PROBLEM TO SOLVE => Line by line, copy the material below exactly as given.

┌─ SUPPLIED MATERIAL

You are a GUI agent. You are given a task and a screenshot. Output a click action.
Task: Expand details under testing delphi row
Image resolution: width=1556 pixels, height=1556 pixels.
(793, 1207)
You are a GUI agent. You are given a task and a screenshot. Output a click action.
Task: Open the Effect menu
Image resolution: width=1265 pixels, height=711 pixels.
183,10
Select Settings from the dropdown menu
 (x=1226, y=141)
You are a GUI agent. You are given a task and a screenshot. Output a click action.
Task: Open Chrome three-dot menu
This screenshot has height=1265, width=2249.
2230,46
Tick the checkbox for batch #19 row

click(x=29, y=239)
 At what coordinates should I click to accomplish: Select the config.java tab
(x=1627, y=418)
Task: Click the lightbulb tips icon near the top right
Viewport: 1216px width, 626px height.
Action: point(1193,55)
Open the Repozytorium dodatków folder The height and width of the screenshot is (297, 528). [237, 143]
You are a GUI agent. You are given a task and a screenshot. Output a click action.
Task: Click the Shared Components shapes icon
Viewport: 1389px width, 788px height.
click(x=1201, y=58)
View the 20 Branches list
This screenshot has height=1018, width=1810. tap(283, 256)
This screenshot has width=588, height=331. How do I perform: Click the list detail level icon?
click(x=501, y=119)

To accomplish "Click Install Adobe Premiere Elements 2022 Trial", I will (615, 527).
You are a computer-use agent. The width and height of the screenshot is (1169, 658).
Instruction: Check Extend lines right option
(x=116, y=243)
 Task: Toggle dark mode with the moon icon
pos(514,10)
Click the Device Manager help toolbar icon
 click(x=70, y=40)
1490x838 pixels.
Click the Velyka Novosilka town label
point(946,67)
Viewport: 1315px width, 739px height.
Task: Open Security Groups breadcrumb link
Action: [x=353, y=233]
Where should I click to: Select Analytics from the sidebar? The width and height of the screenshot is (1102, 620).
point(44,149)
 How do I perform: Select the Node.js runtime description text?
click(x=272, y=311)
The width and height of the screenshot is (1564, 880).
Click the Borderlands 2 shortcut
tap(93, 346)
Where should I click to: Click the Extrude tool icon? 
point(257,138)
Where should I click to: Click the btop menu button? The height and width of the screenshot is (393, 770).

└─

SOLUTION TO THIS PROBLEM =>
You are a GUI agent. You are given a task and a screenshot. Output a click action.
Task: Expand details under testing delphi row
Image resolution: width=1556 pixels, height=1556 pixels.
(793, 1207)
You are a GUI agent. You are given a task and a screenshot. Output a click action.
Task: Open the Effect menu
Image resolution: width=1265 pixels, height=711 pixels.
183,10
Select Settings from the dropdown menu
 (x=1226, y=141)
You are a GUI agent. You are given a task and a screenshot. Output a click action.
Task: Open Chrome three-dot menu
This screenshot has height=1265, width=2249.
2230,46
Tick the checkbox for batch #19 row

click(x=29, y=239)
 At what coordinates should I click to accomplish: Select the config.java tab
(x=1627, y=418)
Task: Click the lightbulb tips icon near the top right
Viewport: 1216px width, 626px height.
Action: point(1193,55)
Open the Repozytorium dodatków folder The height and width of the screenshot is (297, 528). [237, 143]
You are a GUI agent. You are given a task and a screenshot. Output a click action.
Task: Click the Shared Components shapes icon
Viewport: 1389px width, 788px height.
click(x=1201, y=58)
View the 20 Branches list
This screenshot has height=1018, width=1810. tap(283, 256)
This screenshot has width=588, height=331. How do I perform: Click the list detail level icon?
click(x=501, y=119)

To accomplish "Click Install Adobe Premiere Elements 2022 Trial", I will (615, 527).
You are a computer-use agent. The width and height of the screenshot is (1169, 658).
Instruction: Check Extend lines right option
(x=116, y=243)
 Task: Toggle dark mode with the moon icon
pos(514,10)
Click the Device Manager help toolbar icon
 click(x=70, y=40)
1490x838 pixels.
Click the Velyka Novosilka town label
point(946,67)
Viewport: 1315px width, 739px height.
Task: Open Security Groups breadcrumb link
Action: [x=353, y=233]
Where should I click to: Select Analytics from the sidebar? The width and height of the screenshot is (1102, 620).
point(44,149)
 How do I perform: Select the Node.js runtime description text?
click(x=272, y=311)
The width and height of the screenshot is (1564, 880).
Click the Borderlands 2 shortcut
tap(93, 346)
Where should I click to: Click the Extrude tool icon? 
point(257,138)
Where should I click to: Click the btop menu button? The height and width of the screenshot is (393, 770).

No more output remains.